The funding comes from the £100m Transformation Fund to support key actions from the Welsh Government’s long term plan for health and social care, A Healthier Wales.
Through better integrating health, social care and the third sector, the project aims to help people with learning disabilities live more independently and get the care they need to closer to home.
The project aims to achieve this in a number of different ways:
- Better integration of health and social services and less duplication of record systems so people only have to ‘say it once’.
- Workforce development to create better awareness of disability issues among the wider public sector workforce. This approach should reduce the demand for specialist learning disability services in future.
- Uses of assistive technology to help people with learning disabilities become more independent in their everyday lives.
- Community and culture change. Increasing number of people employed in paid work, accessing training, and volunteering.
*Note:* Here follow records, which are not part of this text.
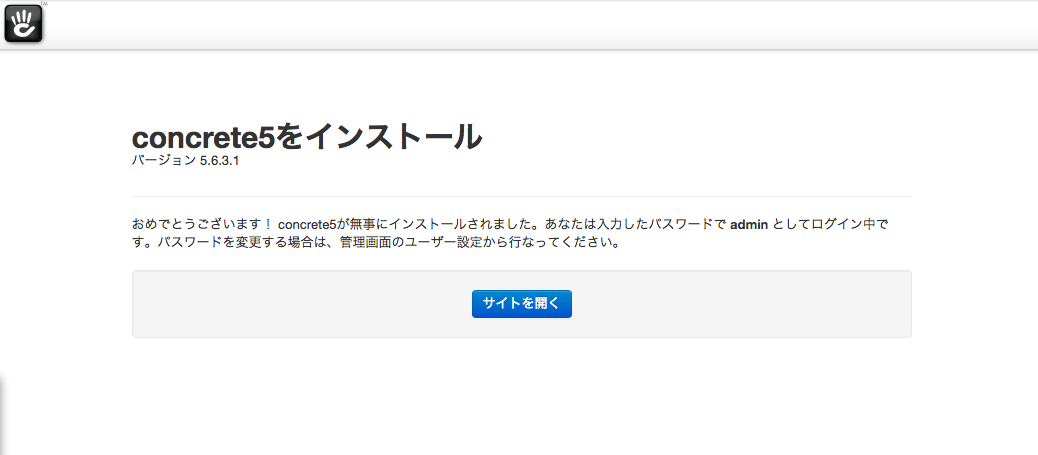Click gray panel area left of サイトを開く
Image resolution: width=1038 pixels, height=455 pixels.
[x=300, y=304]
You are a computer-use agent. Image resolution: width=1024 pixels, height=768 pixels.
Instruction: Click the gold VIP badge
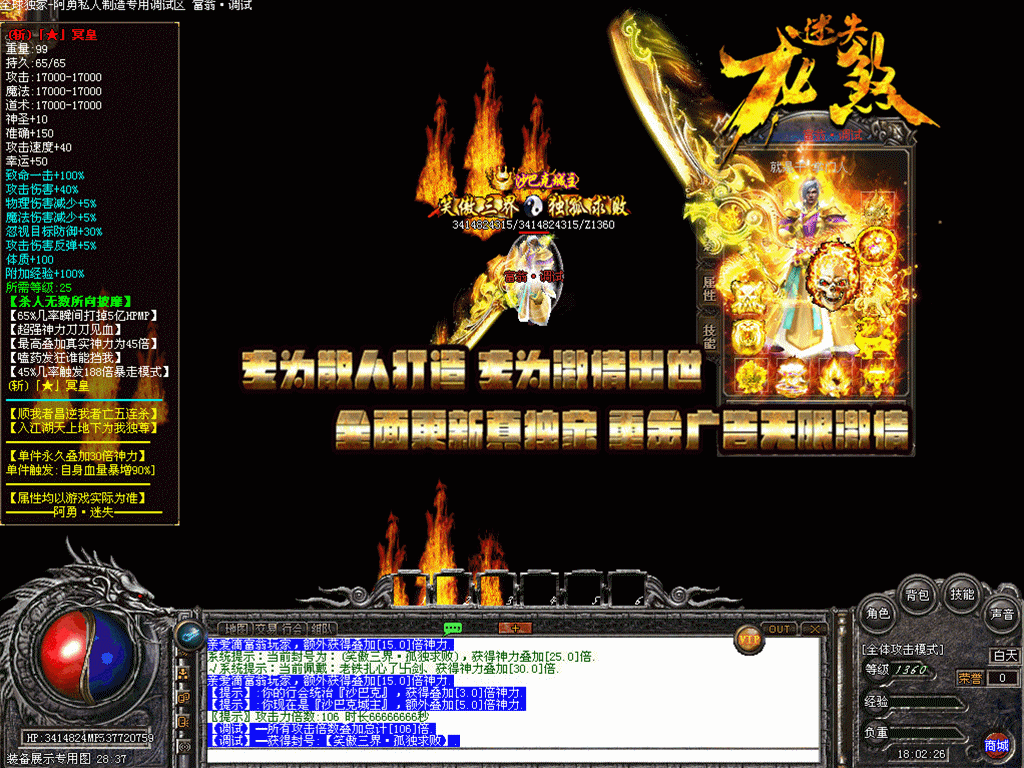[748, 637]
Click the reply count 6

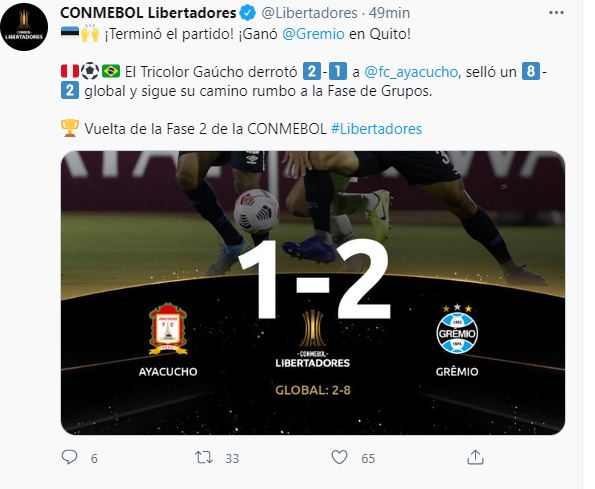click(94, 459)
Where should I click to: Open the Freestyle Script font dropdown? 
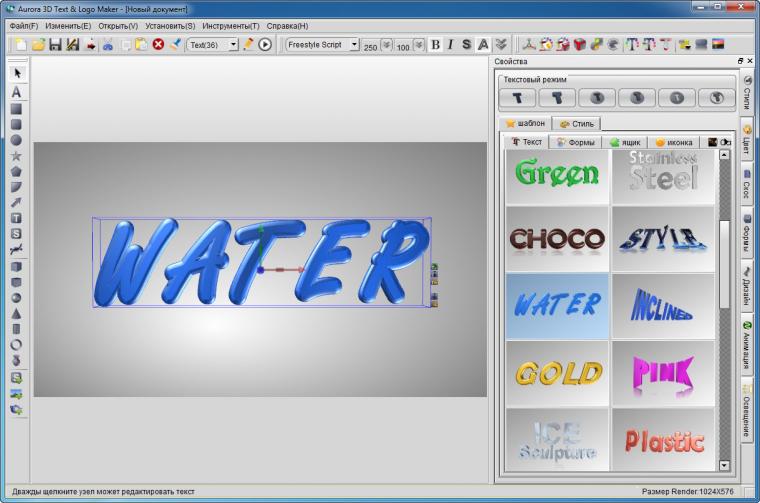tap(354, 45)
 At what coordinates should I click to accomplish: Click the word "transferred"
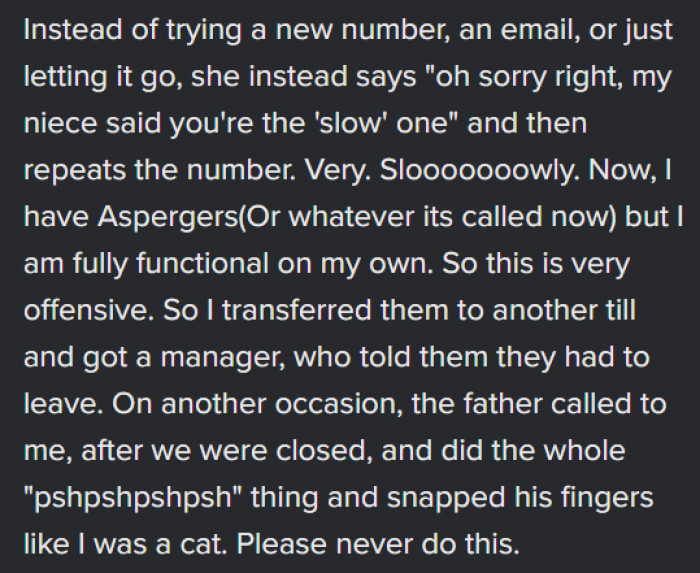[297, 311]
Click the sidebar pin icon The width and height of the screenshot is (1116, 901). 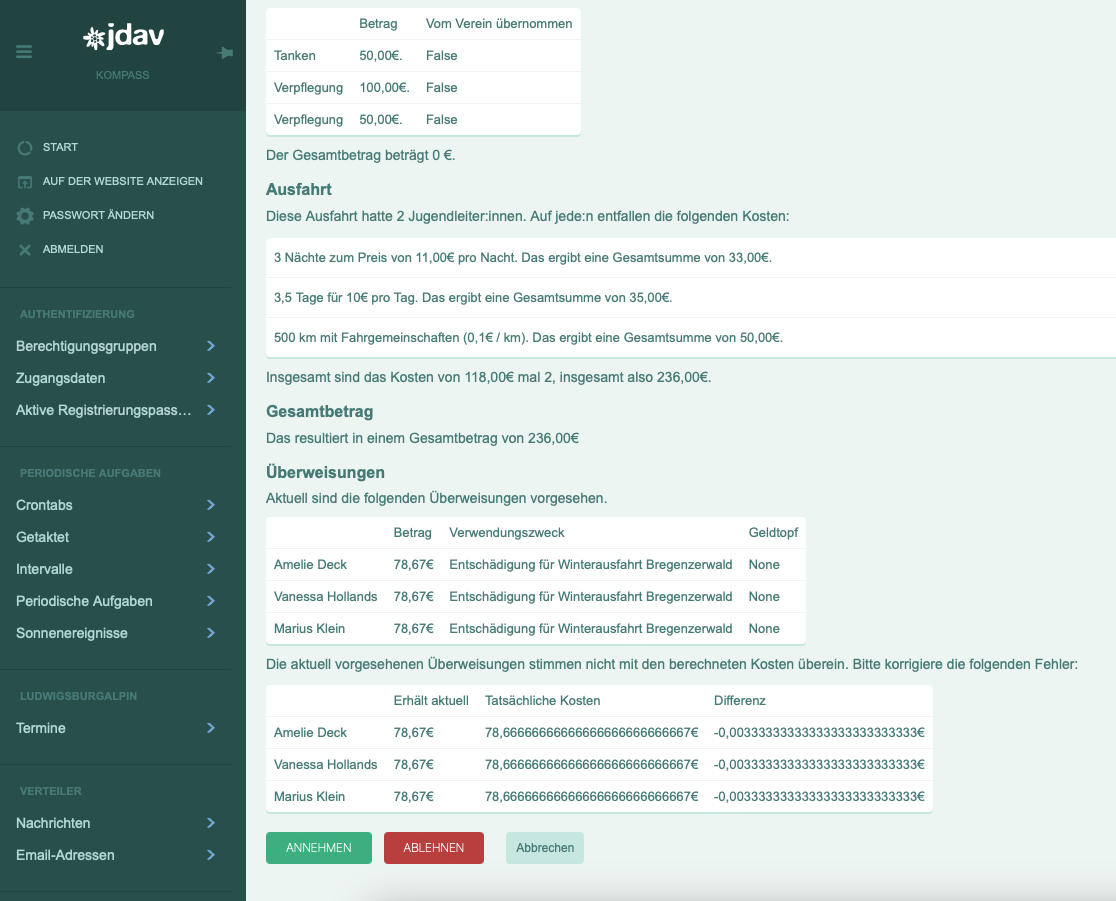pyautogui.click(x=225, y=53)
More effective regional approaches for social prescribing.
Mr Gething yesterday said:
“Our long term plan for health and social care, sets out how we will transform the way we deliver care to ensure it is sustainable in the future.
This will require better integration of health and social services to reduce reliance on hospitals and deliver care closer to home. The Transformation Fund will be used to fund a small number of projects which have the most impact in developing and delivering new models of care, and which have potential to scale up so they can be used across Wales.
This project aims to deliver better integration of services for people with learning disabilities to help them live more independent lives. I hope many of these new ideas can then be rolled out across Wales to provide a better service for patients and reduce the pressure on certain parts of the NHS and social services.”
Councillor Gareth Roberts, Chairman of the North Wales Regional Partnership Board, yesterday said:
“We are delighted to hear that our bid for funding has been successful. We have a big ambition in North Wales to improve health and social care, with a clear focus on putting people first and working our services around the needs of residents.
“In a region such as ours, sharing resources, experiences and skills is vital. We all have a common goal and there is a commitment from all organisations to work towards making this dream become reality. Transforming services around learning disabilities has been identified as one of our key areas of work over the coming years and we look forward to using this funding to strengthen and enhance our current quality services to make them even better.”